Defendant’s objection to the allowance of the bill of costs is based on subdivision 1 of section 1474 of the Civil Practice Act, which reads as follows: “The plaintiff shall recover no costs or disbursements:
“1. In an action brought in the Supreme Court triable in any county in the city of New York, which could have been brought, except for the amount claimed therein, in the City Court of the City of New York, and in which the defendant shall have been served with process within the city of New York, unless he shall recovei two thousand dollars or more.” (As amd. by Laws of 1926, chap. 459, in effect January 1, 1927.)
Respondent’s position is that costs are determined by the law in force regulating them at the time of judgment. (See Dreyer v. Shapiro, 143 Misc. 170, Cropsey, J., and cases there cited.) It is argued that since plaintiffs could have begun their actions in the City Court at the time of judgment, they are not entitled to the costs which naturally attach to a judgment in the Supreme Court. The vice of respondent’s argument comes from a failure to distinguish between the rule of law to be applied when costs have been changed during the course of litigation and the rule applicable when, after a litigation has been properly started in the Supreme Court, the jurisdiction of an inferior court is extended to embrace actions theretofore barred.
At the time plaintiffs' actions were brought it had been held that the City Court of New York had no jurisdiction against the city of New York. (O’Connor v.
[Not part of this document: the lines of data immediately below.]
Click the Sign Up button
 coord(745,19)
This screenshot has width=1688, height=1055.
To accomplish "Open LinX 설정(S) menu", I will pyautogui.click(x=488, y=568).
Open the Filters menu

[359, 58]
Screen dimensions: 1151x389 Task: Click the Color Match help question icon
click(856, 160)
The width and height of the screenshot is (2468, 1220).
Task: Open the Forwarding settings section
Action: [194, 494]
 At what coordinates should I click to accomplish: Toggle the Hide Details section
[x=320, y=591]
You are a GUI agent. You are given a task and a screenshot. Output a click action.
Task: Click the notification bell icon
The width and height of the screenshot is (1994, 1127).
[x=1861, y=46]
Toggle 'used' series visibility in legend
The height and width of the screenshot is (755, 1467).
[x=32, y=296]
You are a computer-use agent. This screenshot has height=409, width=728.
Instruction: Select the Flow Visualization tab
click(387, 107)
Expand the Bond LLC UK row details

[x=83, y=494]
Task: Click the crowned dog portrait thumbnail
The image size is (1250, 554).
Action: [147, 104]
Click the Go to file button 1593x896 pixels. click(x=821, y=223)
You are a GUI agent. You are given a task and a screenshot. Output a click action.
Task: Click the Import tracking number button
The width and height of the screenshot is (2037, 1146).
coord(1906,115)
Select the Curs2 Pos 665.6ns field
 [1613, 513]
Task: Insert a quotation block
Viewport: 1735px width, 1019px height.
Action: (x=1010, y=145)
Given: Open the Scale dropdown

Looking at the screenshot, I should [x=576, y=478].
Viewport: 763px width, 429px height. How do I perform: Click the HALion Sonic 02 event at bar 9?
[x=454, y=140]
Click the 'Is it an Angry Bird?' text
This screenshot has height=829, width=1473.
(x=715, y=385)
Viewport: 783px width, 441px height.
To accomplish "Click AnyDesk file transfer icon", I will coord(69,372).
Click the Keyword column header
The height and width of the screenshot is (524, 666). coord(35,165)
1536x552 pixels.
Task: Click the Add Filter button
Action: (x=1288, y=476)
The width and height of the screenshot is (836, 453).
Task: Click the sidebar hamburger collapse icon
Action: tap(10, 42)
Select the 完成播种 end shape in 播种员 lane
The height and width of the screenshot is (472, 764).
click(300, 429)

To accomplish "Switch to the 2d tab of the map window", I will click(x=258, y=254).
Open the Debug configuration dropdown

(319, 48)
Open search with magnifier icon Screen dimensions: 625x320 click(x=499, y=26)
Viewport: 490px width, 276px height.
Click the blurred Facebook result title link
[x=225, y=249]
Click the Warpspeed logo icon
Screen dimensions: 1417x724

City of New York, 120 App. Div. 875; affd., 191 N. Y. 238; Gaines v. City of New York, 156 App. Div. 789.) This was changed by the act, in effect January 1, 1927, based on the constitutional amendment, which made the City Court a constitutional court. (New York City Court Act [Laws of 1926, chap. 539], §§ 16, 48, subd. 4.) Thus at the time the actions were brought, they could not have been brought in the City Court. The creation of an inferior court or the enlargement of its jurisdiction has no connection with litigation then properly pending in the Supreme Court, and whatever costs are provided at the time of judgment for the Supreme Court apply to all cases properly commenced therein.
It is urged that at least the action for loss of services could have been brought in the Municipal Court. It is a sufficient answer that, as subdivisions 1 and 2 of section 1474 of the Civil Practice Act now *457read, there is no statutory penalty for suing in the Supreme Court when one could, except for the sum demanded, have sued in the Municipal Court, unless such Municipal Court suit could also have been brought in the City Court. No provision has been made for the class of actions over which, prior to 1927, the City Court had no jurisdiction. If subdivision 2 of section 1474 of the Civil Practice Act as it read in 1926 is to be considered, the plaintiff recovered the minimum amount therein mentioned, $250, and is entitled to a full bill of costs under that section.
The order should be reversed, with ten dollars costs and disbursements, and the motion granted.
Finch, P. J., McAvoy, Martin and O’Malley, JJ., concur.
In each case: Order reversed, with ten dollars costs and disbursements, and motion granted.